INSTRUCTIONS FOR THE TASK
Look below for the line containing "This screenshot has width=600, height=393."; from there, print each line exactly up to and including the line containing "Image resolution: width=1568", and stop.

DATASET RECORDS
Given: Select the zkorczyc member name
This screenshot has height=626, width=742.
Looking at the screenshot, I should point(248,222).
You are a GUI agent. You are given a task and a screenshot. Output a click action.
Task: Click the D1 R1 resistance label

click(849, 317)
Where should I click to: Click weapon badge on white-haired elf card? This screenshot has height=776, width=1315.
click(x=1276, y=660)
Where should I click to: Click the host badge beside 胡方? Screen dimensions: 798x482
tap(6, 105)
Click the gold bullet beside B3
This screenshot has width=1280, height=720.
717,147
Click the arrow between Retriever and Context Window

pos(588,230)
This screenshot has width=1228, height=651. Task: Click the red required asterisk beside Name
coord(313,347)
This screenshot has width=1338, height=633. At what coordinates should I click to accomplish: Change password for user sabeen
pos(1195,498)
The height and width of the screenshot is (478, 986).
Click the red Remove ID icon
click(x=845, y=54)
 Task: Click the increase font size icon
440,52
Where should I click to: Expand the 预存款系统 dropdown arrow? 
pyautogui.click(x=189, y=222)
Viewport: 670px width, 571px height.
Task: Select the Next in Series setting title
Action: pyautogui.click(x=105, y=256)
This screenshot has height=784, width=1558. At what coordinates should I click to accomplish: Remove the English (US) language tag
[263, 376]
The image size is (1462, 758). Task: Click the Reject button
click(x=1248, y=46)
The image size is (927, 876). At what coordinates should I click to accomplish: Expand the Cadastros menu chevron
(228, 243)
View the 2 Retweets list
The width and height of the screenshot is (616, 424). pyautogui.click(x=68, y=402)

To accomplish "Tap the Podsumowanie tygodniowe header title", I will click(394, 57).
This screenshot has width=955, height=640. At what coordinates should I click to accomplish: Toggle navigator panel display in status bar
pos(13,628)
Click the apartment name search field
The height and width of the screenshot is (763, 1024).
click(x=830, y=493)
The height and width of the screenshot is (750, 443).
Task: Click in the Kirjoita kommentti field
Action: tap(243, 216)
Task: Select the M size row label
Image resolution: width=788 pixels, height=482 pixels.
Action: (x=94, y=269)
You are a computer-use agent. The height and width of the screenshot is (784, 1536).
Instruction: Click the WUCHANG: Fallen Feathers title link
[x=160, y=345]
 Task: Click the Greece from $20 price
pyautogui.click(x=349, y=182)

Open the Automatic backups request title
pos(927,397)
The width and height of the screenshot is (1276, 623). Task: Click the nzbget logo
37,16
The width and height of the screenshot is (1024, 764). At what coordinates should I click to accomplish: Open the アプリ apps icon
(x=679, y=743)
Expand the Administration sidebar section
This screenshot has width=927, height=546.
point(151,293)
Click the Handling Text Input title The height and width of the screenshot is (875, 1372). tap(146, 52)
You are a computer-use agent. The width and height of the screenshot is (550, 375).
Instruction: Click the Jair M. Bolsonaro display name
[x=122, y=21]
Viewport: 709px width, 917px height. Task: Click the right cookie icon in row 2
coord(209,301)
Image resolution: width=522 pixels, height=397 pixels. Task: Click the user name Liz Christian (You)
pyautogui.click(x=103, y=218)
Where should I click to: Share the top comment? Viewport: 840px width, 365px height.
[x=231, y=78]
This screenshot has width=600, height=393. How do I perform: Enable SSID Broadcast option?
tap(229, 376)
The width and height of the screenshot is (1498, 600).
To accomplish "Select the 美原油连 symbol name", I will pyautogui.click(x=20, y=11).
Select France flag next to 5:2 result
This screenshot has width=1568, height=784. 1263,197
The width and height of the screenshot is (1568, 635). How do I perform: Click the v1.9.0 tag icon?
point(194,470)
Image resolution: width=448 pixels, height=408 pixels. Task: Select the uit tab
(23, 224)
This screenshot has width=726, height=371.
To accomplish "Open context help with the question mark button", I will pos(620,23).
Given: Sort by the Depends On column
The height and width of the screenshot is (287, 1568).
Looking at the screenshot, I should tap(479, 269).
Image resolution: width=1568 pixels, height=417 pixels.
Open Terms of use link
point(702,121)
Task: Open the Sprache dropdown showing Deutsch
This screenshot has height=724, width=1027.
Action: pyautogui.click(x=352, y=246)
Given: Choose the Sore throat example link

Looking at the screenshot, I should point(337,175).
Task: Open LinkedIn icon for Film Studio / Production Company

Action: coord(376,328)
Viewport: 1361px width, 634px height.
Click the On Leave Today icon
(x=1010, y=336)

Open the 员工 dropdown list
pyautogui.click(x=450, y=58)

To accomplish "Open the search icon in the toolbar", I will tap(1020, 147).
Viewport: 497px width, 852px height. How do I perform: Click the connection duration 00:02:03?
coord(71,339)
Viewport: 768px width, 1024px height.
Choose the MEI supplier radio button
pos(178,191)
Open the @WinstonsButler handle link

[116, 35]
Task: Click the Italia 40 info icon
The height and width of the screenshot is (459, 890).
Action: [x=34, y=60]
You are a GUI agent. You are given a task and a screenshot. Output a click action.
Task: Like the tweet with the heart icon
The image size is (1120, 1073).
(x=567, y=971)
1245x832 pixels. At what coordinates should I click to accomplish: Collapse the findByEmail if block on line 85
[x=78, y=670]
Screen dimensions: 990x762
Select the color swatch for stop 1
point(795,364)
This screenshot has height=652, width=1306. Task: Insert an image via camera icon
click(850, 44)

RESULT
This screenshot has width=600, height=393. How do I perform: Enable SSID Broadcast option?
tap(229, 376)
The width and height of the screenshot is (1498, 600).
To accomplish "Select the 美原油连 symbol name", I will pyautogui.click(x=20, y=11).
Select France flag next to 5:2 result
This screenshot has width=1568, height=784. 1263,197
The width and height of the screenshot is (1568, 635). How do I perform: Click the v1.9.0 tag icon?
point(194,470)
Image resolution: width=448 pixels, height=408 pixels. Task: Select the uit tab
(23, 224)
This screenshot has width=726, height=371.
To accomplish "Open context help with the question mark button", I will pos(620,23).
Given: Sort by the Depends On column
The height and width of the screenshot is (287, 1568).
Looking at the screenshot, I should tap(479, 269).
Image resolution: width=1568 pixels, height=417 pixels.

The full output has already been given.